Honestly, I would rather feel “awkward” than miss any part of the greatest love story ever told.  And it IS the greatest love story ever told.  You could have a big, movie-style romance and it would still never compare to His love.  Because no earthly love can ever save us.  Wonderful though it may be, only the covenant love of our Heavenly Father can rescue us from the deadly grave of our sin.

Song of Solomon, literally speaking is written in the context of romantic love between a man and a woman.  But figuratively, it is said to symbolize the intimate relationship Christ (the bridegroom) shares with his church (the bride).

And still, we wrestle.  We hold back.  We doubt.

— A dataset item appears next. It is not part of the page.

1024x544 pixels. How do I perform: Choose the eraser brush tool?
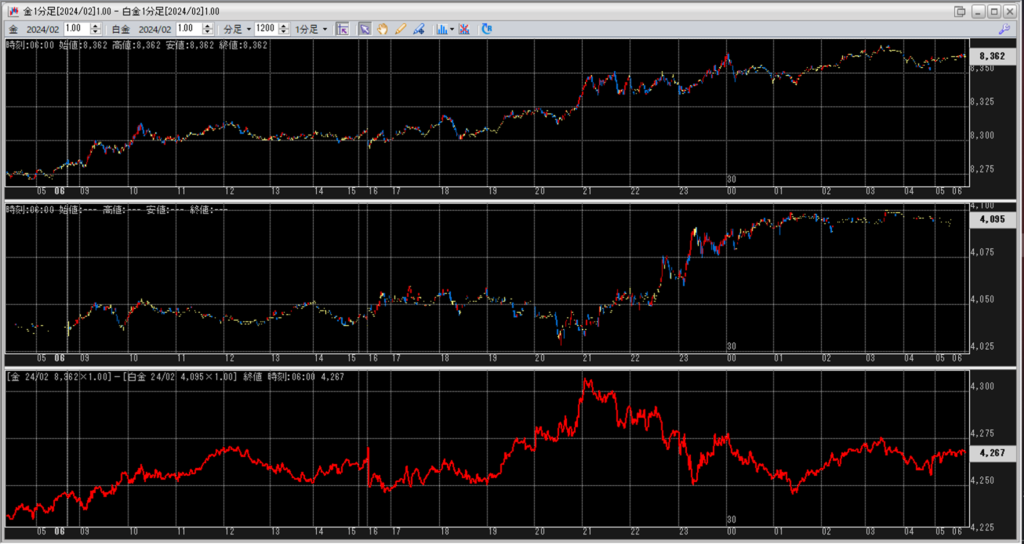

Maybe we should ask ourselves…what roadblocks are standing in the way of fully entering in?  God wrote the love story when He sent Jesus to our fractured world.  He’s 100% in.  Why aren’t we?

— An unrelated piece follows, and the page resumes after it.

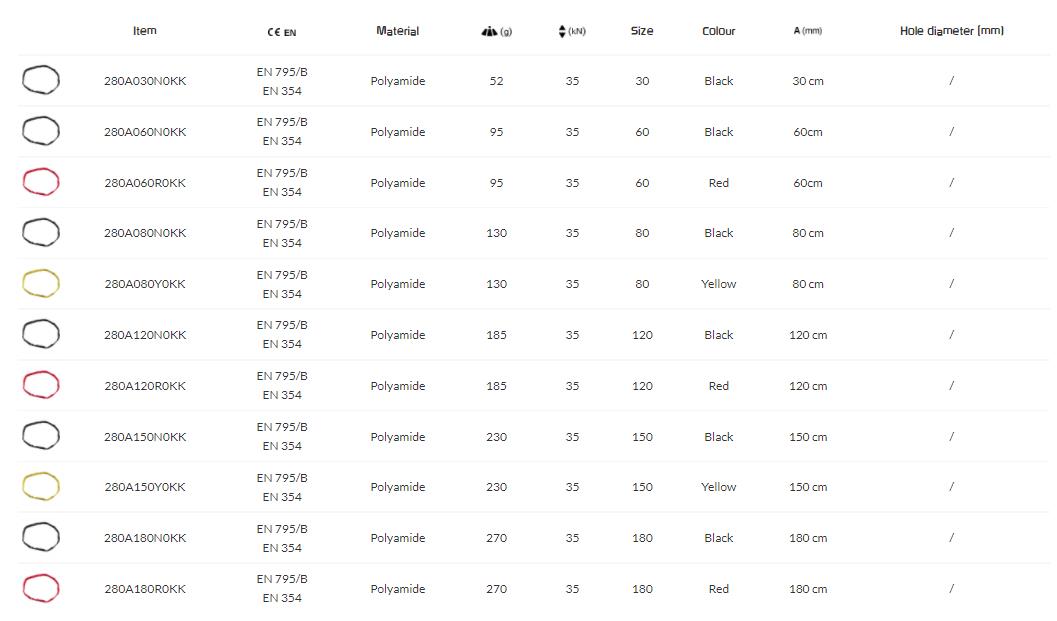The image size is (1057, 621).
Task: Click red sling image for 280A120R0KK
Action: [41, 385]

Are we too much in our head?  Could it be that we’re trying to understand that which goes far beyond our realm of knowledge?   Are we comparing it to a broken and conditional earthly love?

Or, are we listening to lies instead of Truth?  Because the lies are real, my friend.  I’ve heard them.  They whisper in our ears that we are un-loveable…or that we have to work hard to earn His affection.

Graham Cooke says, “He loves you, because He loves you.  Because He loves you.  Because He loves you.  Because He loves you.  Because He loves you.  Because He loves you.  Because He loves you.  Because He loves you.  Because He loves you.  Because that’s what He is like.  And you will always be the beloved.”

I believe, like the scripture says above, that He will “stop at nothing”-He will woo and pursue to help us realize just how much He loves us.  For in perfect love, there is security in place of insecurity; rest in place of restlessness; peace in place of fear.  His love is our deep breath.

So let’s enter in.  Let’s step through the threshold of awkward into the sacred romance.  Let’s throw our arms around His neck in gratitude and adoration.

Because my friends, this love story never ends.